Central Banks as Crash Firefighters: 1987 underscored the pivotal role a central bank can play in halting a crash from turning into a wider crisis. The Fed showed that by acting quickly to assure liquidity, it could stabilize markets. This has influenced central bank behavior ever since. The lesson (which some praise and others criticize) is that markets expect central banks to step in forcefully during extreme downturns – which we’ve seen in 2008 and 2020. While this can create a moral hazard (investors taking on more risk assuming the Fed “has their back”), it’s also become an entrenched part of crisis management. For better or worse, the 1987 playbook of injecting liquidity and calming statements is now standard practice. For investors, knowing this, one might take a cynical lesson: “Don’t fight the Fed” – if the central bank is pumping support, it may not be wise to remain overly bearish. On the other hand, one should be mindful that the Fed can’t always prevent losses (it didn’t prevent the 2008 crash, though arguably it mitigated worse outcomes).

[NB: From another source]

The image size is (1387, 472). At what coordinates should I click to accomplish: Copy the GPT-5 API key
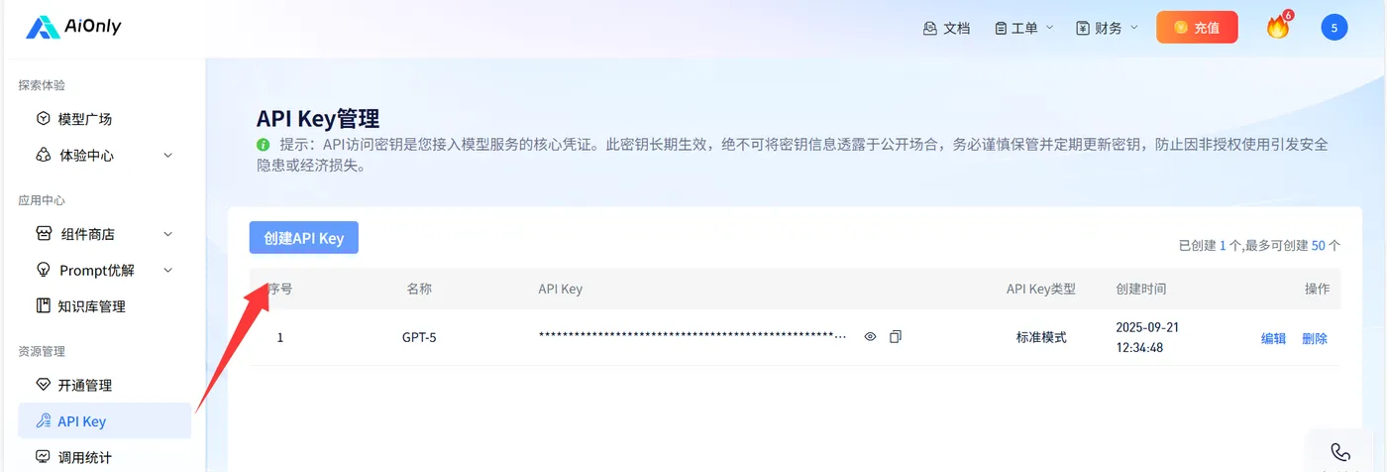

In conclusion, Black Monday 1987 taught us about both the pitfalls and resilience of the financial markets. It was a day of chaos that revealed how quickly things can unravel, but also a lesson in how swift action and level-headed strategy can contain the damage. For the investing community, it reinforced age-old wisdom: be prepared for downturns, avoid knee-jerk reactions, and remember that over the long run, markets tend to recover and reward patience. For regulators and professionals, it spurred improvements that have arguably made markets safer and more robust against certain kinds of collapse. Crashes will happen again – they are a recurring feature of market history – but each episode, Black Monday included, leaves a legacy of knowledge that helps investors and institutions navigate the next storm. As a part of the Investment Compass Series, the story of Black Monday serves as both a cautionary tale and a source of guidance. It reminds us that even on the darkest market day, there are lessons to light the way forward for those who pay attention.